Daniel Karlsson will be most familiar to jazz fans outside Sweden from his stints as keyboardist to Magnus Öström. In fact, he's playing with Öström's band in April at Ronnie Scott’s in April. However, with At The Feel Free Falafel, his third album, Karlsson demonstrates that his solo career is also very much in rude health.

While keeping to the standard keyboard/bass/drums format that's so much a part of the modern jazz scene, Karlsson's happy to subvert the form. For instance, on a number of tracks he uses the Mellotron. Though unusual in jazz, it was used by Herbie Hancock on the Crossings and Sextant albums. This instrument is a relic of the sixties era of experimentation with sound: a keyboard linked to loop tape tracks for each note, the Mellotron provides an eerie, squishy sort of sound which, in Karlsson's hands, generates some fantastic soundscapes. This is evident on track one, Chilly Chili, where the Mellotron worms its way around the simple chord progression supporting the melody in a delightfully oddball fashion, leading into a more groove-based second half of the track. 

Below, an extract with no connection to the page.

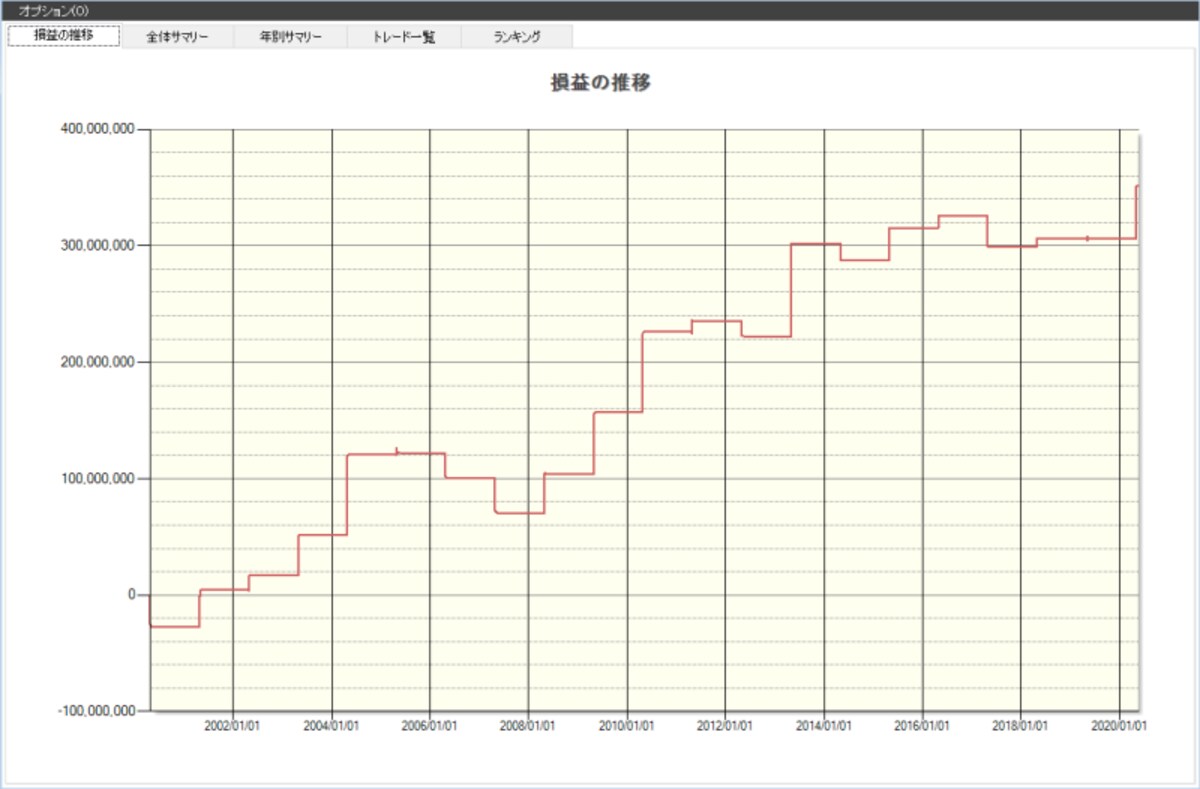Image resolution: width=1200 pixels, height=789 pixels.
Task: Click the 300,000,000 y-axis label
Action: pos(99,246)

Clearly, Karlsson must have been rather hungry when making this album, given the number of food-related tracks names, such as the second - and best - The Daily Döner. This starts of with a thrusting string riff on the viola played by Karlsson’s sister, Rebecka, which brings to mind the early nineties UK dance sound of Jazzie B’s big hit, Back to Life! It’s certainly the liveliest track on the album and, like any good Doner kebab, has a lot of musical trimmings which demonstrate just how expressive a keyboardist Karlsson is, making so much out of so little. A very tasty affair.

Rolls for Rolling has the laziest of drum beats shuffling it along, creative a rather introspective mood that slows the pace of the album beautifully, allowing the listener to wallow in some lovely block chords and wheezy electronic sounds.

Karlsson's drummer of choice remains Fredrik Rundqvist, but on this album he has a new bassist, Christan Spering, who fits in perfectly with Karlsson's musical vision and demonstrates, on tracks such as Folke Bengtsson Won a Trip and Two Blocks Away, that he has pockets full of soloing ideas. On the former, he and Karlsson drive the track beautifully through all the gears with a lovely a-rhythmic jolt from time to time before it opens out into some beautiful playing. Whoever Folke Bengtsson was, judging by this track he must have had a ruddy good time!

Samba Cymbal is all electronic piano and harsh eighties synth sounds, lovingly mixed like a Soho cocktail and is perhaps the most conventionally jazz-sounding of the tracks, with Karlsson demonstrating a capacity to make delightful runs up and down the keyboard with his right hand, comping beautifully and simply with his left. This is an absorbing and exciting track, with dream-like interludes before a gorgeously enveloping, earthy synth drives the main melody to a hurly burly conclusion.

As on previous albums, fellow Swede, guitarist Andreas Hourdakis, guest on two tracks: Viggo’s Veggie - perhaps my favourite track on the album - and Recycling Society. Thought a rather subdued contribution, I think Hourdakis always adds another dimension to Karlsson’s sound which is welcome on both tracks. About a minute in, Viggo’s Veggie bursts into life with Hourdakis’ playing his guitar strings in a way suggestive of a dream sequence but which in fact merely introduces a rather simply, but charmingly knockabout track. Final track Recycling Society is the most pastoral of tunes, a soft, moody way to end the album which yet has at its heart a blisteringly simple, toe-tapping bass line from Spering over which simple hi-hat work from Rundqvist brings everything together nicely. 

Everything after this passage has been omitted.